In the case of IF3_mt, cross-links are observed with MRPS9 and MRPS10 in the head (Fig. 3B). Both MRPS9 and MRPS10 are about twice the size of their bacterial homologs. MRPS9 is located largely on the solvent side of the head but has a long extension that approaches the P-site. MRPS10 is also located primarily on the back of the head; however, the larger size of the mitochondrial homolog and the truncation of rRNA in the small subunit may allow this protein to interact with IF3_mt if the factor is bound on the interface side of the small subunit (Fig. 3B). It should be noted the MRPS10 was the only ribosomal protein providing a clear cross-link to the N-domain of IF3_mt suggesting that the N-terminal domain of this factor is located in contact with the head of the small subunit. This observation is in agreement with the proximity of E. coli IF3 near nucleotide 790 close to the decoding site on the small subunit [20].

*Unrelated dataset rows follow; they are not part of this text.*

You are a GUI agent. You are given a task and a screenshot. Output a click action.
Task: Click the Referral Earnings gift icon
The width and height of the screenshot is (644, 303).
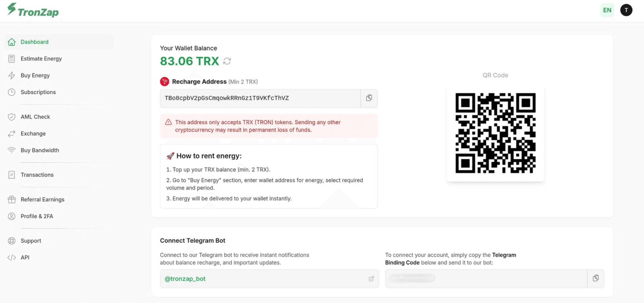tap(12, 199)

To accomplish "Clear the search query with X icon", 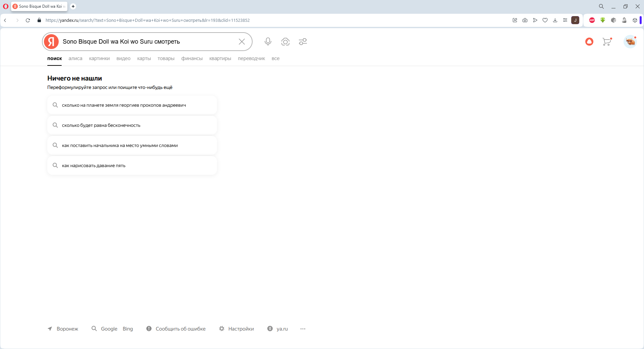I will coord(242,42).
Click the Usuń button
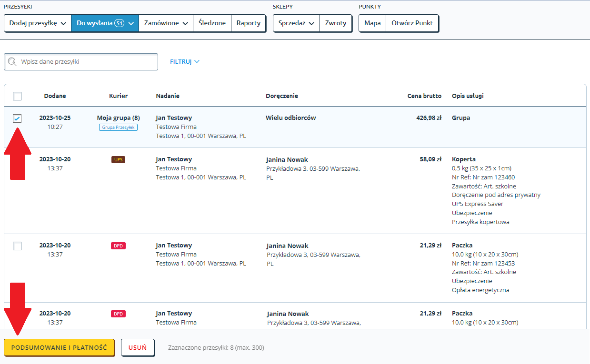590x364 pixels. [138, 347]
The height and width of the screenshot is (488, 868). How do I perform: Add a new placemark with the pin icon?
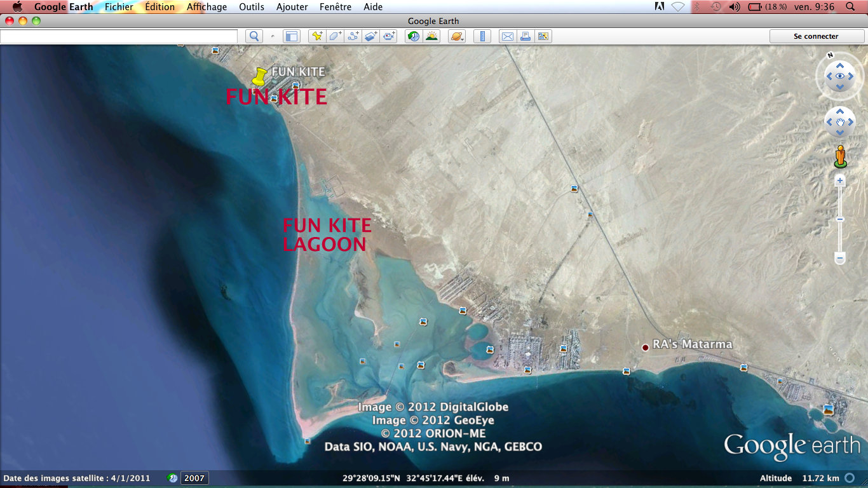click(316, 36)
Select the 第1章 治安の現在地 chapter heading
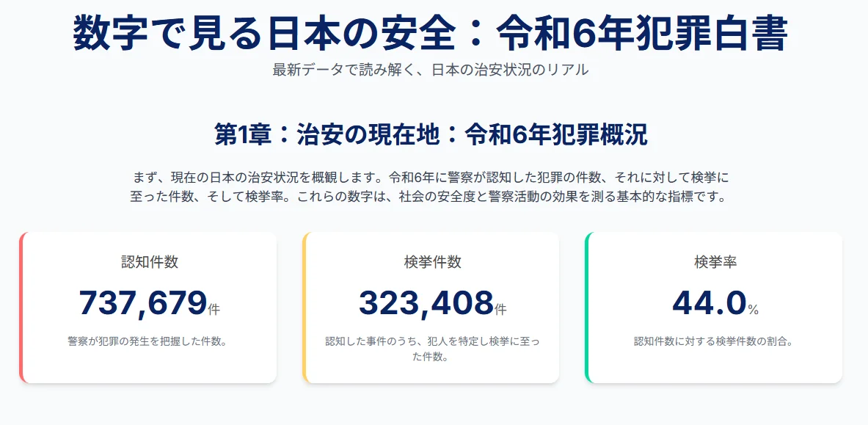868x425 pixels. [x=431, y=135]
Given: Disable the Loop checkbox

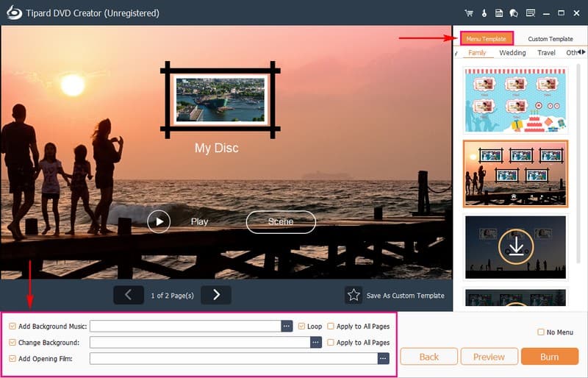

The platform of the small subunit of bacterial ribosomes contains six proteins (S6, S8, S11, S15, S18, and S21). E. coli IF3 can be cross-linked to three of the platform proteins, S11, S18, and S21 (Fig. 3A). The platform of the mammalian mitochondrial ribosome is the most conserved region of the small subunit and has homologs of all of these proteins except S8 [3,21]. CryoEM studies [4] indicate that edges of the platform are decorated with ribosomal proteins specific for the mitochondrial ribosome. IF3_mt and the C-terminal domain cross-link strongly to MRPS18-2 in the platform. Surprisingly, no cross-links are observed to other platform proteins. The lack of cross-linking to MRPS6 and MRPS21 could be due to the low molecular weights and high Lys and Arg contents of these proteins leading in peptides difficult to be detected by mass spectrometry after trypsin digestion. However, cross-links to MRPS11 and MRPS15 would, in principle have been readily detected if they had occurred. This observation and the lack of conserved cross-links to proteins in the head suggest that the contacts between IF3_mt and the 28S subunit of the mitochondrial ribosome are quite different from the contacts between bacterial and the 30S subunit of the prokaryotic ribosome.

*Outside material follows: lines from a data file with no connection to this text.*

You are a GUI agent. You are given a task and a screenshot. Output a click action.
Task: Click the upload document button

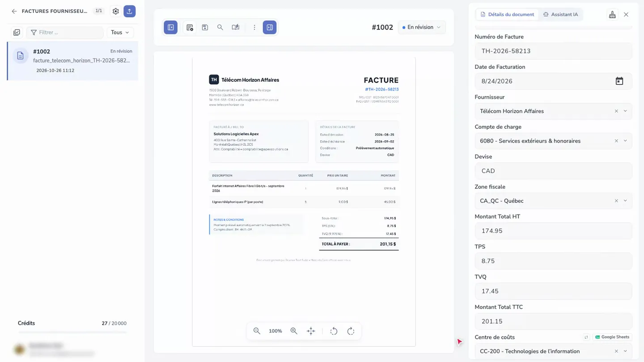130,11
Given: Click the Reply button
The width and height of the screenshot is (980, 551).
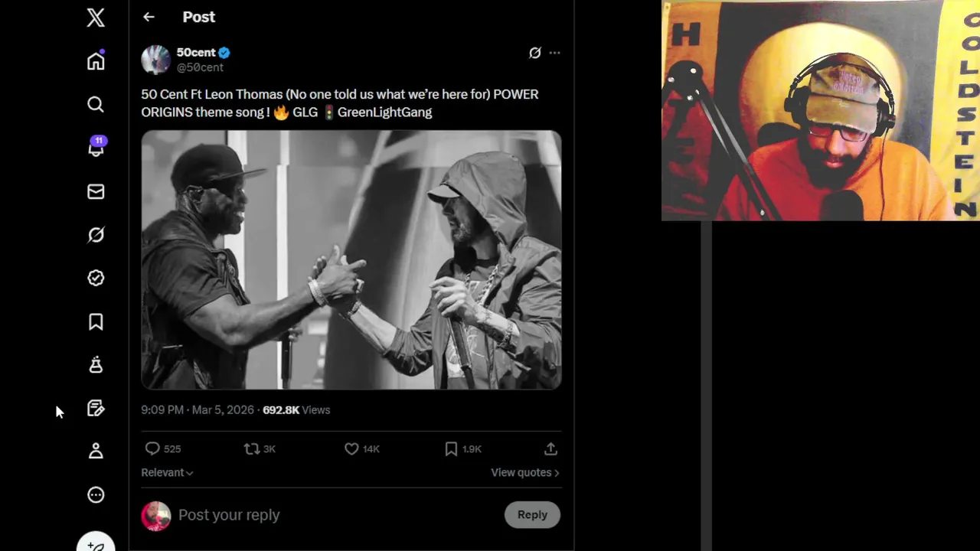Looking at the screenshot, I should (532, 515).
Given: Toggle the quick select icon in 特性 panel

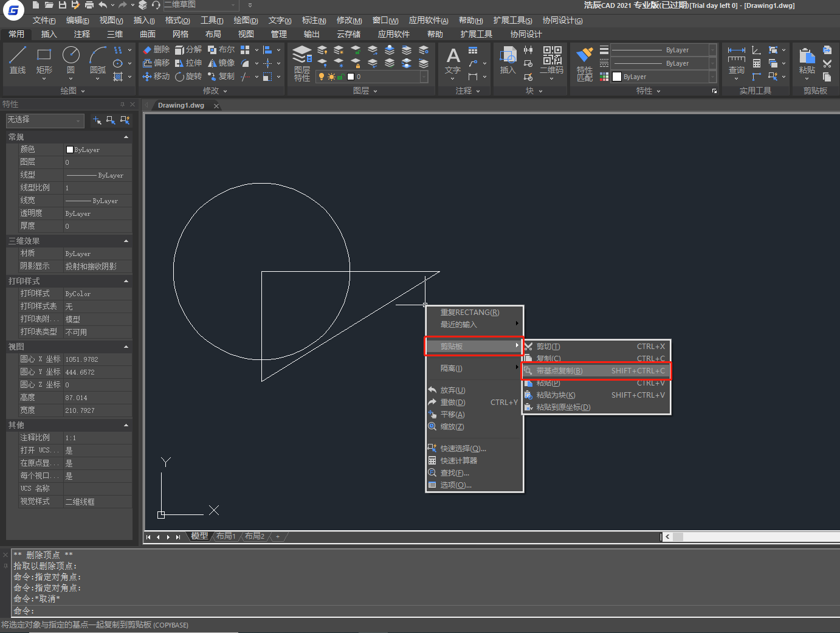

A number of cross-links were obtained between IF3_mt and proteins that do not have homologs in bacterial ribosomes. The C-domain and full length IF3_mt cross-linked to non-homolog proteins MRPS32 and MRPS36, therefore, these proteins may be located at the edge of the platform. Cross-links were also obtained with MRPS29. MRPS29 is also referred to as DAP3 and is believed to play a role in mitochondrially-mediated apoptosis [32–35].This cross-link was somewhat surprising since immune electron microscopy has suggested that MRPS29 is located on the solvent side of the small subunit. MRPS29 is large for a ribosomal protein (nearly 44 kDa) and may have extensions that penetrate a considerable distance from the body of the protein.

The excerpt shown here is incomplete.